Published online by Cambridge University Press: 11 April 2011
Classical physics
Quantum theory was produced roughly between 1900 and 1925; it changed our view of the Universe in a revolutionary way. Such is the central preoccupation of this book. Relativity was another revolutionary theory produced between 1905 and 1916; it is less central here. The clear implication of these statements is that, prior to 1900, there was an established body of theory that was widely successful and was thought to provide final answers to fundamental physical questions. This body of theory is known as classical physics.
The above is a simplified account of the development of physics over the last few hundred years. There is a good deal of truth in it. By 1900, Newton's Laws of mechanics had been established for over 200 years; they had been overwhelmingly successful in describing a huge range of phenomena, both terrestrial and in the solar system. They were held to be among the greatest human achievements, indeed the very greatest strictly scientific achievement, and practically a direct revelation of divine intent, and by 1900 it seemed unthinkable that they could be challenged.

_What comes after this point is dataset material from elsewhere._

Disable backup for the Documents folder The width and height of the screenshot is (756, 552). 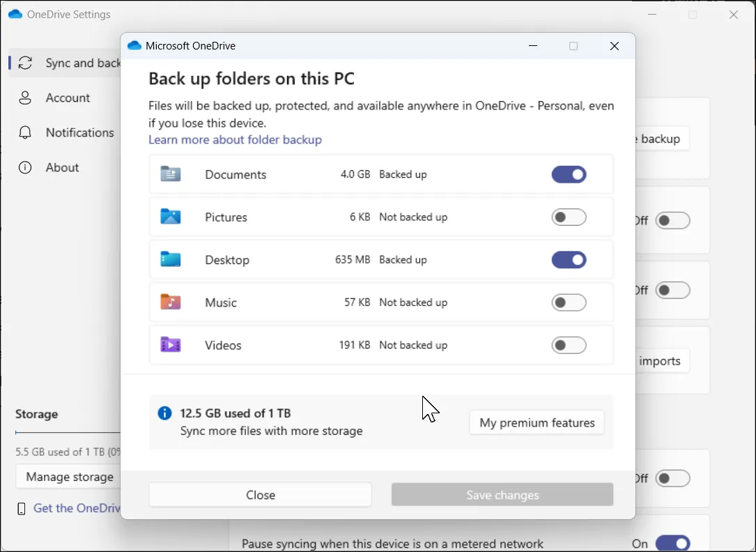569,174
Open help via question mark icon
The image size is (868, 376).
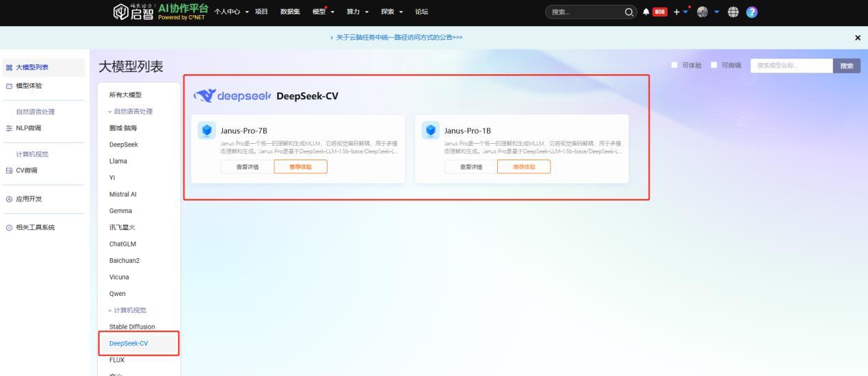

The same could not quite be said of electromagnetism, an area of physics that encompasses electricity, magnetism and, as will be seen later in this chapter, optics. By 1900, what we now take to be the complete and final theory of classical electromagnetism, that of James Clerk Maxwell, was over 30 years old, and the discovery of radio waves by Heinrich Hertz which was acknowledged to confirm the theory, more than ten years old.